くだくだ考えては出口のない迷路に陥っている

失われた味は私たちの思い出

 と恋人はイタリアンが好きで、都内の各ポイントに好みのイタリアンの店を知っている。

 何を食べるかに困ったら現在地から近いその好みのイタリアンへ行き、必要十分な満腹と幸福を享受することにしていた。

 その晩も我々は近くのイタリアンレストランへ行こうと夜の街を歩いていた。もう21時近かった。

 今から行こうとする店は私と恋人にとって思い出深い店で、そこで何か特別な出来事があったわけではないのだが、その店は安く美味しく雰囲気も良く、なによりもピッツァの種類が豊富だったことと前菜の鰯のマリネが絶品だったこともあって、他のどの店よりも足繁く通っていたのだった。
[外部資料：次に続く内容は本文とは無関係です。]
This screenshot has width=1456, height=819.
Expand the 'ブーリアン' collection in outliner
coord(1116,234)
そういうわけで、私たちにとって日常的な思い出をその店は持っていた。後輩を連れてきたこともあるし、人に紹介したこともある。たぶん、ずっと先もこれからもなにかと通う店なんだろうな、なんて思っていた。

「ちょっと久しぶりかもしれないね」

「この間は酷い雨で行けなかったもんね」

 先日、そのイタリアンへ行こうとしたときは陰湿な雨が降っていたのと彼女の足が疲れていたこともあって、駅から15分くらい離れているその店へたどり着くことができなかったのだ。なによりも恐ろしいことは彼女の機嫌を損ねることだったし、私もあの時は空腹で心が折れかけていた。なんで駅から遠いんだ。代わりに串揚げ屋に入った。
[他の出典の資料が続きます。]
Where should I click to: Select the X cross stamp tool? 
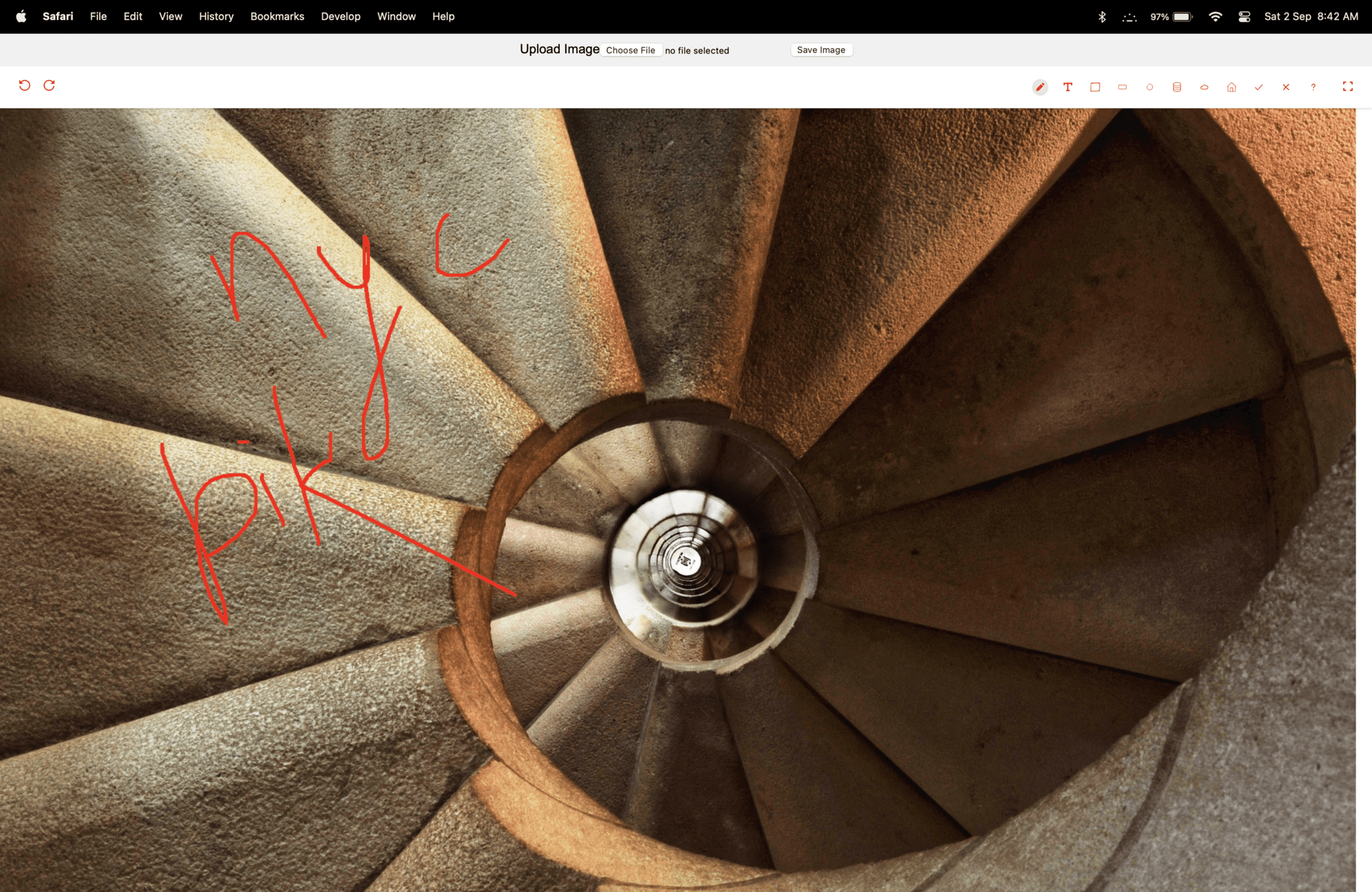pos(1286,87)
 今夜は満を持して、イタリアンへ行こう、そういう決意を固めたのだ。

 気象良好、彼女の調子もいいし、我々はいい具合に空腹だ。東京のオフィス街の休日の夜はほとんど人影なんかなくて、この季節は涼しく見える。オレンジ色の街灯が誰もいない夜道を照らしている。私たち二人の影が伸びたり縮んだり先へ行ったり後ろへ回ったり、忙しない。私たちは期待を胸に早足だった。

「お腹空いたね」

「歩くとぐんぐん減るね」

 もう21時近いのだ。私たちは午後に猫カフェに6時間もいた。だからこんな時間になった。
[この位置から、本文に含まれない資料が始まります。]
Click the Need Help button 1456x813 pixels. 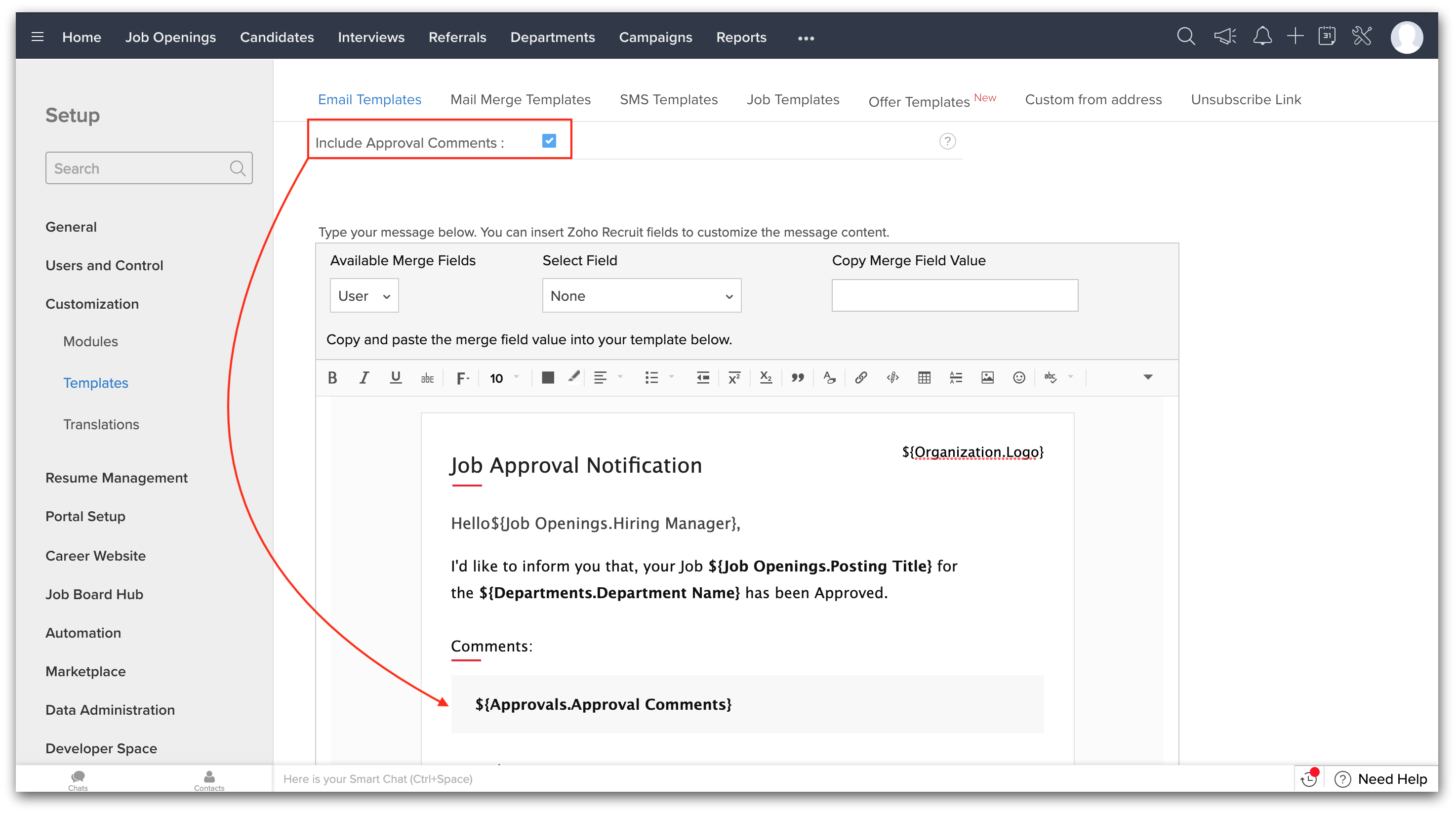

 猫の扱いに慣れない私たちのもとに猫は来なくて、ただ眺めているだけなのだけど、あの空間そのものが癒し効果を与えてくれるからつい長居をしてしまう。私たちはやわらかい空間に埋まりながら置いてある漫画をひたすら読み耽った(彼女はこの日GANTZガンツ)を20巻も読んだ)(私は『ウシジマくん』の「若い女くん」で心が折れた)。

 

 大通りを曲がって路地の角を左に直進、一つ目の交差点を右に曲がれば店はある。

 店はある。

 いや、店はあったのだ。

 前までは。

 

 なくなっていた。

 店はわけのわからないタイ料理屋に変貌していた。

 

 私たちは驚愕して、あり得ないけど道を間違えたのではないか調べたが、間違えておらず、Googleマップが表示したイタリアンの店は間違いなく私たちの目の前にそびえるタイ料理屋を指していた。

 ガパオ700円

 パクチー入れ放題

 テイクアウトあります。

 なんのこっちゃ。私たちが喜んで食べていたイタリアンはもしかして初めからタイ料理だったのだろうか?ばかな。

 わけがわからない。

 困惑した。

 イタリアンのHPを見てみると、閉店したとも移転したともどこにも書いておらず、ただHPの残骸だけがスマホに表示されて、目の前の店には「パクチー入れ放題」の字がコミカルに踊っていた。

 サイトには予約フォームも残っている。メニューも残っている。それなのに、目の前にあるのは「パクチー入れ放題」なのだ。目を疑う。

 

 私たちは茫然自失としてその場を後にした。

 わけがわからなかったけど、現実的にもう店は失われ、あのピッツァもチーズリゾットもパテもポルチーニのクリームスパゲティも、そして鰯のマリネももう二度と食べられそうになかった。もう一度食べたかったな。彼女と一緒に。

 

 結局、私たちは彼女がオススメするカジュアルなフランス料理店へ足を運び、そこで美味しい食事と温かい時間を過ごした。

 そして、失われた店の話をした。

 最初にあの店へ行ったのはいつだったかねぇなんて写真を漁り、あそこの鰯のマリネは美味しかったねとか、カルパッチョも独特で良かったよね、なんて話をして、あの店の味と思い出に献杯した。

 

 悲しいいきさつになってしまったけど、また一つ思い出が増えた。